Rajit Manohar and Alain J. Martin. Slack Elasticity in Concurrent Computing. Proceedings of the Fourth International Conference on the Mathematics of Program Construction, Lecture Notes in Computer Science 1422, pp. 272-285, Springer-Verlag 1998. (abstract, ps)
This paper presents an analysis of the effect of increasing the synchronization slack between two communication actions on the correctness of the computation. In particular, it is shown that a large class of asynchronous computations remain unchanged when the slack is increased. This has important consequences for asynchronous microprocessor design, and shows that most local re-pipelining decisions do not affect global correctness.

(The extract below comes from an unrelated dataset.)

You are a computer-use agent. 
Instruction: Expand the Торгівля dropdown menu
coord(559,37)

Alain J. Martin, Andrew Lines, Rajit Manohar, Mika Nyström, Paul Penzes, Robert Southworth, Uri V. Cummings, and Tak-Kwan Lee. The Design of an Asynchronous MIPS R3000 microprocessor. Proceedings of the 17th Conference on Advanced Research in VLSI, pp. 164--181, September 1997. (abstract, ps, pdf)
This paper was the first published asynchronous microprocessor that that was competitive with (actually better than) clocked microprocessors in terms of performance. This paper introduced a number of important techniques at the circuit and microarchitecture level that were used to achieve high performance without resorting to aggressive timing assumptions. This paper also introduced the Ed2 energy-efficiency metric.

José A. Tierno, Rajit Manohar, and Alain J. Martin. The Energy and Entropy of VLSI Computations. Proceedings of the Second International Symposium on Advanced Research in Asynchronous Circuits and Systems. March 1996. (abstract, ps)
This paper presents the connection between energy, entropy, and asynchronous computation. This is a follow-on to an earlier paper on low energy asynchronous memories that contains some of the theory presented here.

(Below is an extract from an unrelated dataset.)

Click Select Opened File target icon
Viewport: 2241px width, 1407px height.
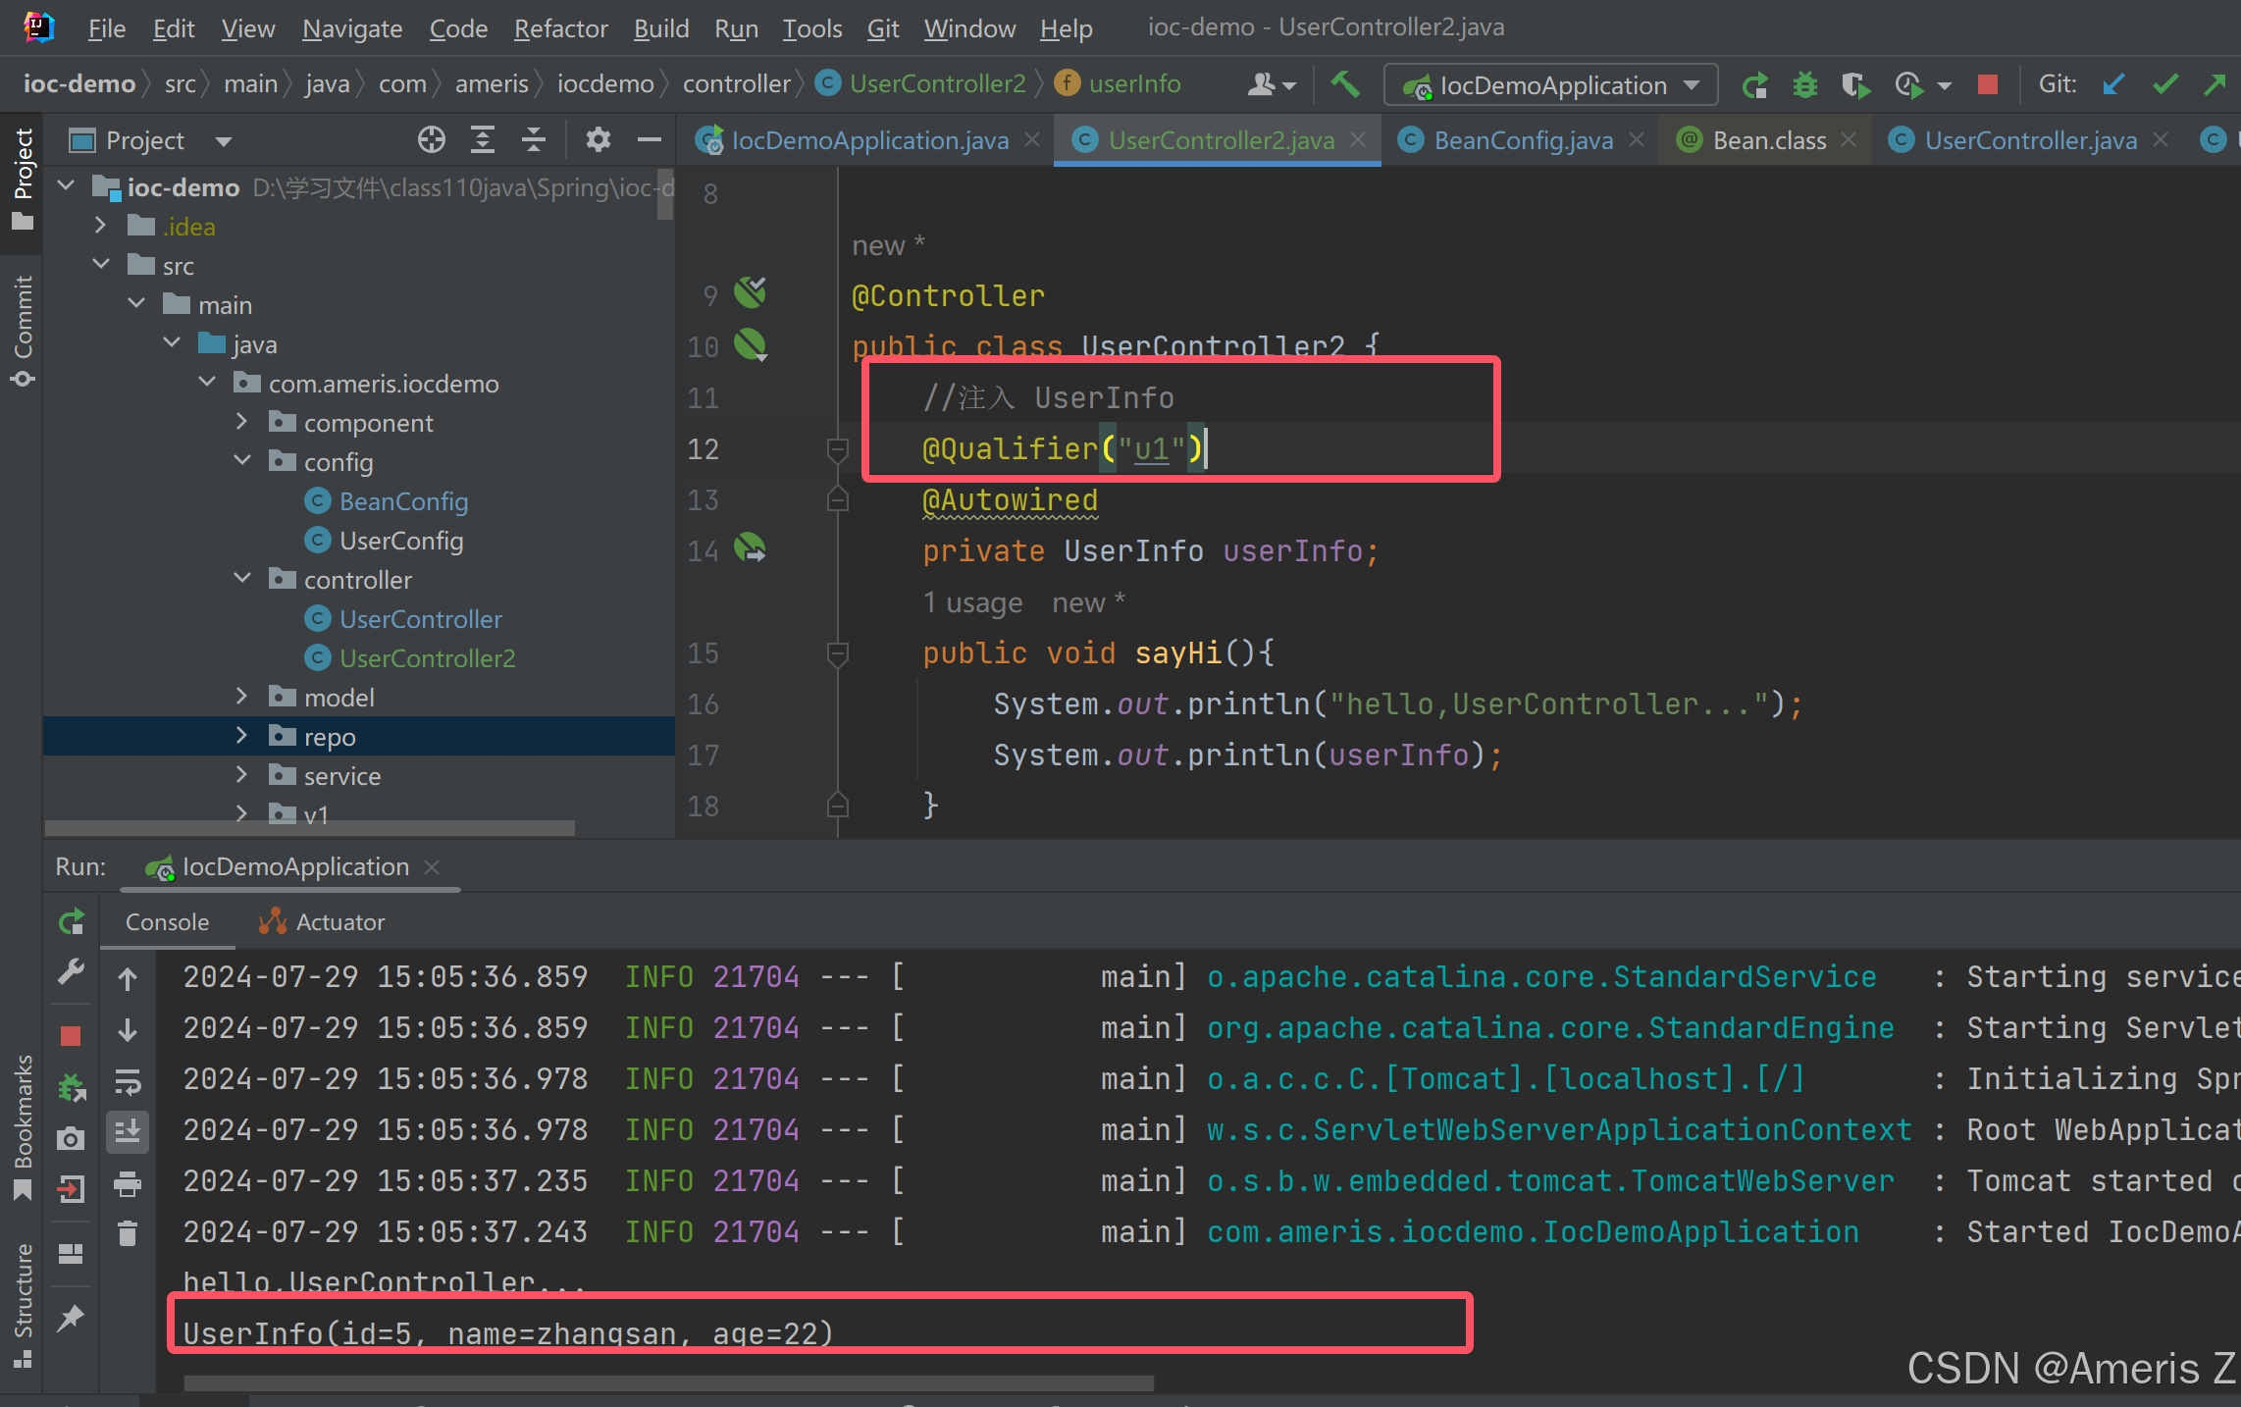[x=431, y=140]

Rajit Manohar and Alain J. Martin. Quasi-delay-insensitive circuits are Turing-complete. Invited article, Second International Symposium on Advanced Research in Asynchronous Circuits and Systems. March 1996. Available as Caltech technical report CS-TR-95-11, November 1995. (abstract, ps)
This paper presents the connection between hazard-free quasi-delay insensitive (QDI) circuits, the stability property of gates, and the confluence property of computations. It also shows that the synthesis method used for QDI circuits is complete.



Errata: The paper on "Slack Elasticity" published in the proceedings of the conference on the Mathematics of Program Construction (1998) has an error in the final printed version due to an unfortunate oversight in proof-reading. Corollary 1 should read: If a system satisfies its specification when the slack on channel c is k, and if it is unchanged when the slack on channel c is l (> k), it satisfies its specification when the slack on c is s, for all s satisfying k <= s <= l. An examination of the proof shows that this is the statement being established, so the proof is identical. This statement was the version presented at the conference as well.